_TASK ITEM_. Among the records, which lines hold the word "Select"? Pick them out.

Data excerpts
◇ ◇ ◇ ◇

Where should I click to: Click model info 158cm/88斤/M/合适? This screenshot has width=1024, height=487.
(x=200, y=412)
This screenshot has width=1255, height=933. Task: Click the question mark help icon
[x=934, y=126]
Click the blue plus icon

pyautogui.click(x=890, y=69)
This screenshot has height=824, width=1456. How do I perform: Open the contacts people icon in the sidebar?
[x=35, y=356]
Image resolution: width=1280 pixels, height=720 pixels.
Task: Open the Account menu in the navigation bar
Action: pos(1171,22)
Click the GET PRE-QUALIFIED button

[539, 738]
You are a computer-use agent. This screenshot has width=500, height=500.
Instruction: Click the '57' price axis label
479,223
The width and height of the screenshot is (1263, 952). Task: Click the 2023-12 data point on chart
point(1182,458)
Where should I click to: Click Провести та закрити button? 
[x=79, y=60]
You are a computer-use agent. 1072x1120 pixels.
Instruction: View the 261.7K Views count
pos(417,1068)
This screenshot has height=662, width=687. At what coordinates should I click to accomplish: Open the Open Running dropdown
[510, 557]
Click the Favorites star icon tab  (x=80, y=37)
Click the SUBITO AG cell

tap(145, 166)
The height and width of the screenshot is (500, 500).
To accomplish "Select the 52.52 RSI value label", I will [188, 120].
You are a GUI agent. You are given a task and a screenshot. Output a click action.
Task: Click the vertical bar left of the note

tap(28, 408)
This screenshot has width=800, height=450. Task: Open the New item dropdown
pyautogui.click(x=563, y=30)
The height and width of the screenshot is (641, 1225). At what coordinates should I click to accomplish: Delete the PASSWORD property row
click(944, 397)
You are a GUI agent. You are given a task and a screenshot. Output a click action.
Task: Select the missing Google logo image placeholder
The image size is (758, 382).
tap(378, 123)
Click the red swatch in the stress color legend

◇ ◇ ◇ ◇

_SOLUTION_.
To accomplish "Select the 52.52 RSI value label", I will [188, 120].
Task: Select the missing Google logo image placeholder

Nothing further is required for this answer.